-- Reading text follows --
Prom Country Cheese develops Victoria’s first raw milk cheese in eight decades
Prom Country Cheese owner-operators Burke and Bronwyn Brandon last year started producing a semi-hard sheep’s milk cheese that’s got the gourmet world talking.
EIGHT decades have passed since Victoria outlawed raw milk cheese.
But an enterprising Gippsland cheese-making couple has brought the ancient fromage practice into the modern era.
Prom Country Cheese owner-operators Burke and Bronwyn Brandon last year started producing a semi-hard sheep’s milk cheese made with milk that has not been pasteurised.
The Moyarra Reserve has already made an impression among epicureans and amateur foodies alike, with the cheese now sold on a wider scale.
“It’s been a long road. A couple of years research and trialling was involved,” Mr Brandon said. “There are plenty of regulations when it comes to cheesemaking but even more so when you’re dealing with raw milk.
-- Reading text concluded --
- Task directions
Reproduce the Prom Country Cheese article word for word, everything from "But an enterprising" down to "not been pasteurised.". Rely on the Prom Country Cheese article alone.
-- Source data follows --
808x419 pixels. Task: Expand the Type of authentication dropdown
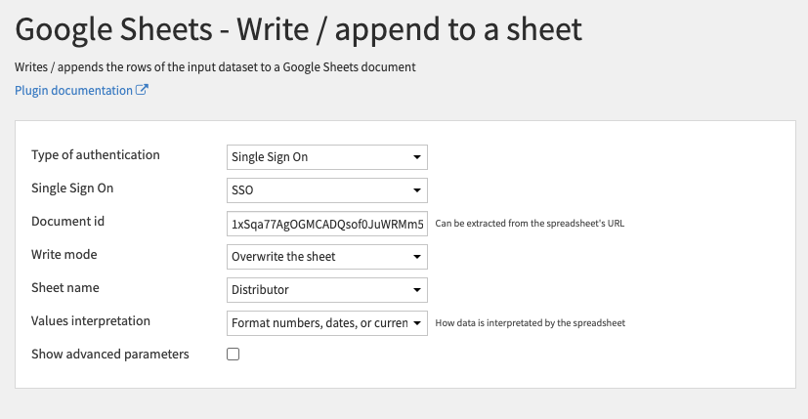[326, 157]
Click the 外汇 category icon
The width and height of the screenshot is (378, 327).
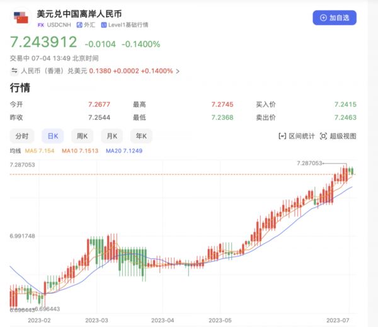(x=79, y=25)
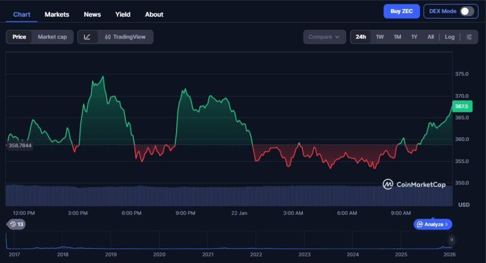Select the line chart view icon
Screen dimensions: 486x263
click(87, 37)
-- Source data concluded --
- Task solution
But an enterprising Gippsland cheese-making couple has brought the ancient fromage practice into the modern era.
Prom Country Cheese owner-operators Burke and Bronwyn Brandon last year started producing a semi-hard sheep’s milk cheese made with milk that has not been pasteurised.